3. Moderate -- The physician treats one or more chronic illnesses with mild exacerbation, two or more stable chronic illnesses, an undiagnosed problem, acute illness with systematic symptoms, or an acute complicated injury. For instance, a patient may present with asthma with exacerbation (493.22) and hypertension (401.x). In this level, diagnostic procedures include physiologic tests under stress, diagnostic endoscopies with no risk factors, deep needle or incisional biopsy, cardiovascular imaging studies with contrast and no risk factors, and obtaining fluid from the body.
Management options include minor surgery with identified risk factors, elective major surgery with no risk factors, and prescription-drug management.
4. High -- The patient has one or more chronic illnesses with severe exacerbation or progression, acute or chronic illnesses or injuries that may pose a threat to life or bodily function, or an abrupt change in neurologic status. Diagnostic procedures include imaging studies with contrast and identified risk factors, and cardiac electrophysiological tests. Management options include elective major surgery with risk factors, emergency major surgery, and drug therapy requiring intensive monitoring for toxicity.

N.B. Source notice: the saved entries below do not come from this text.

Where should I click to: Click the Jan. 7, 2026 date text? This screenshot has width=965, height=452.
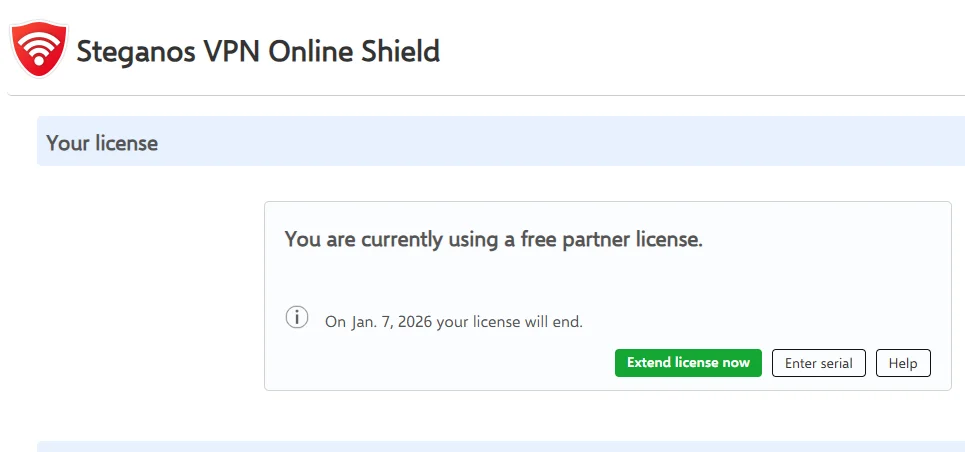392,321
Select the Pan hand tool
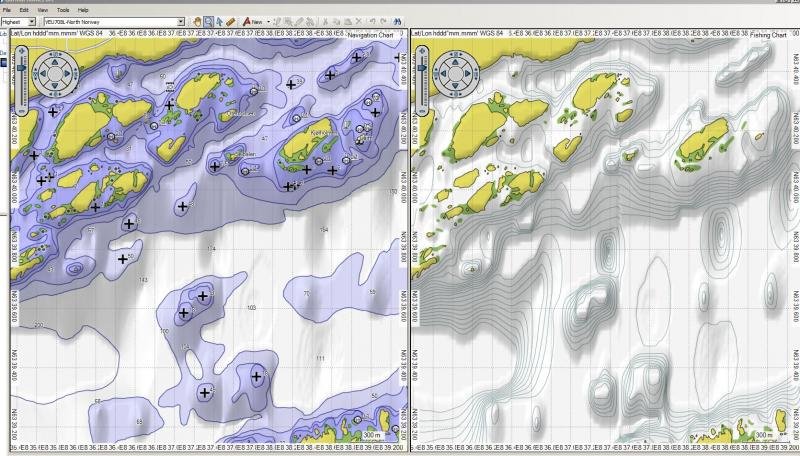 click(197, 21)
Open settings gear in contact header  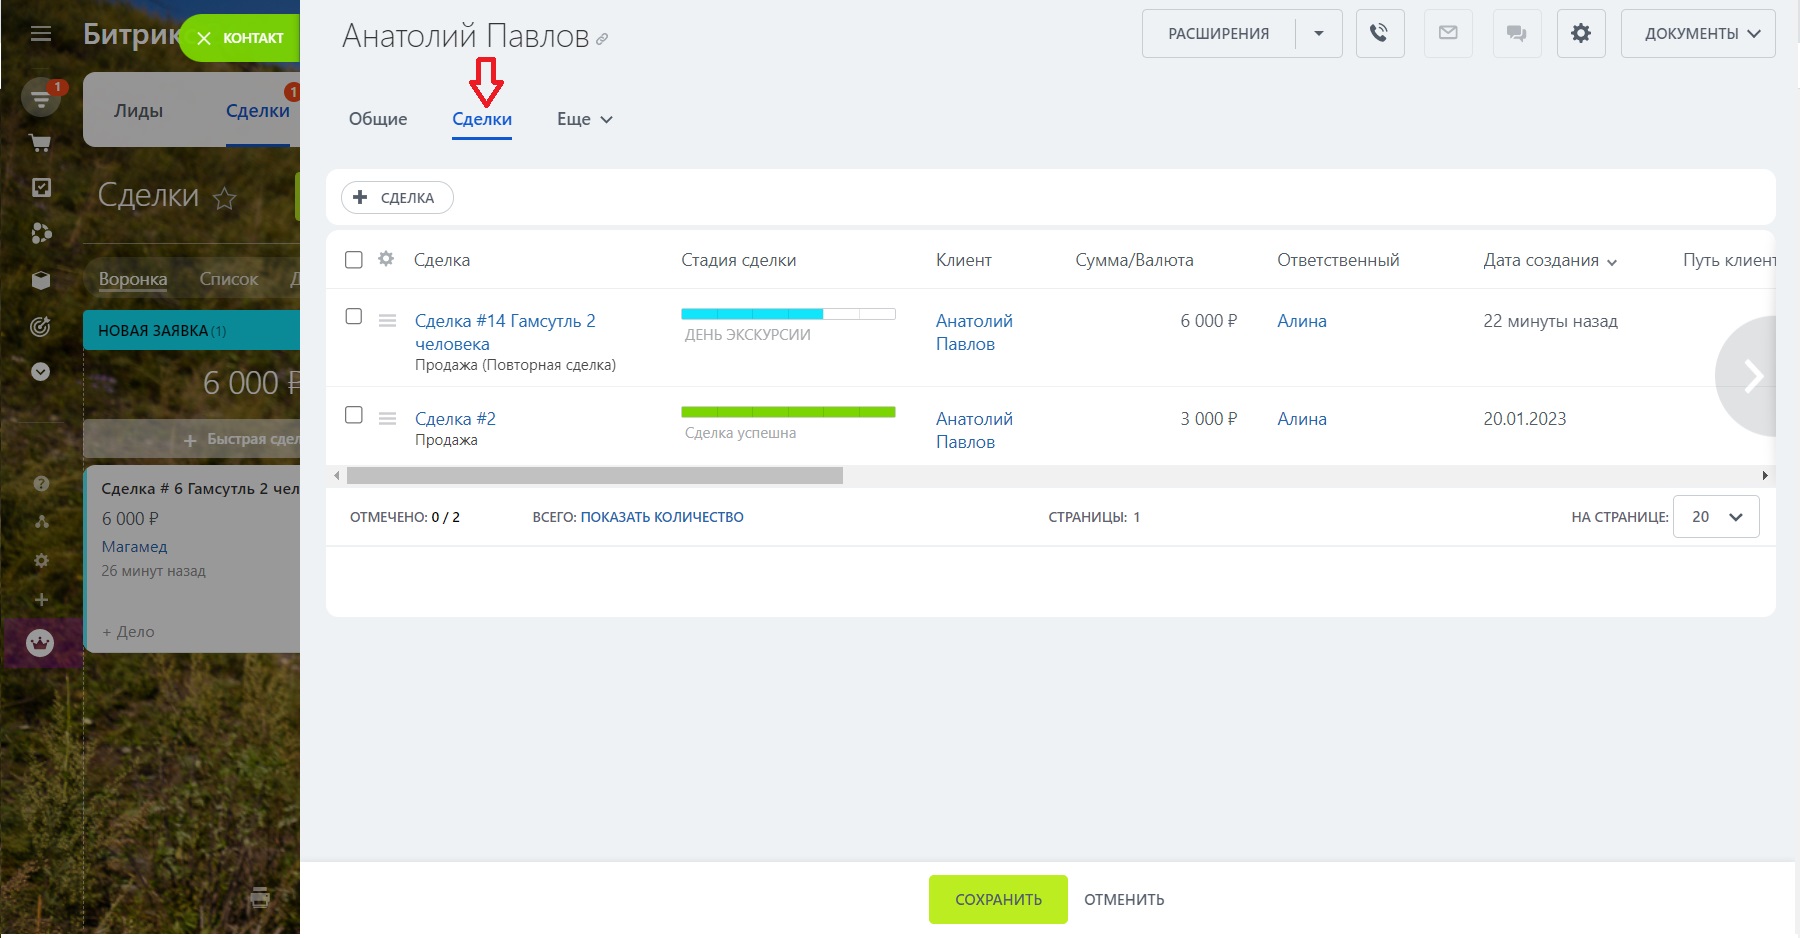coord(1581,34)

Report 99213 With Higher Risk Levels
When you are selecting a risk level, you should make your decision based on the highest criteria the physician has met.

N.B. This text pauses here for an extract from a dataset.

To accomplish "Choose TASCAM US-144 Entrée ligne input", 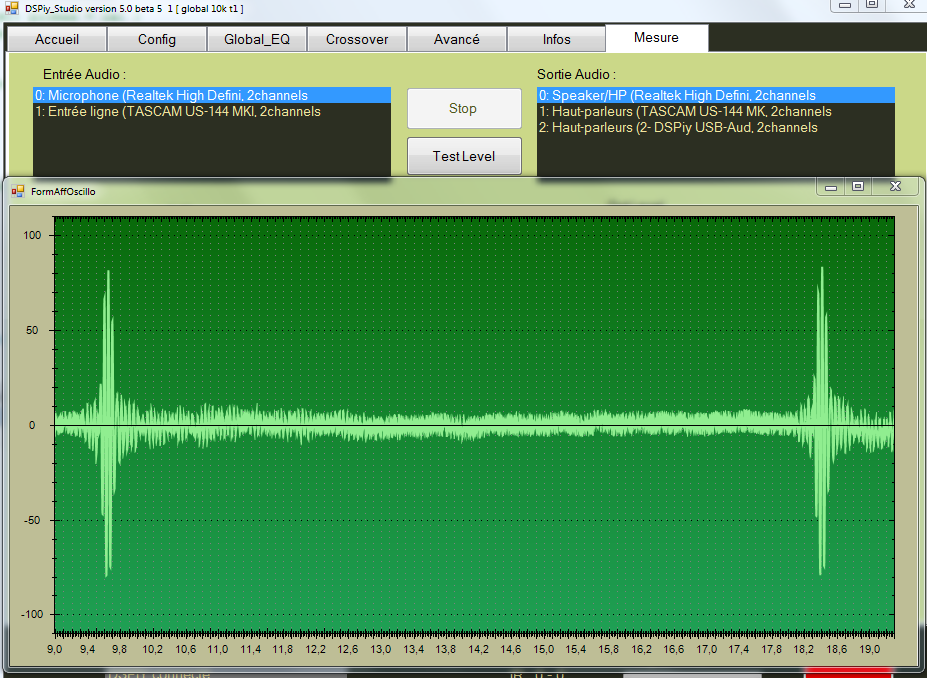I will (x=178, y=112).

Try this: A patient presents with a low-level risk under the Table of Risk's "Presenting Problem(s)" category, such as allergic rhinitis (477.9, Allergic rhinitis; cause unspecified). The pulmonologist orders x-rays, which is a minimal level of risk under "Diagnostic Procedure(s) Ordered." But then the physician selects a moderate risk level of "Management Options," such as prescribing antibiotics.
In any case, a higher level of risk may affect the medical decision-making complexity and change the E/M code you report.
Example: If you undervalued the physician's management options (prescribing antibiotics), you may have determined that the visit had a low risk and reported E/M code 99212, which pays $40. But with the visit having a moderate risk, you may be able to report a higher-level code, such as 99213, which pays $55.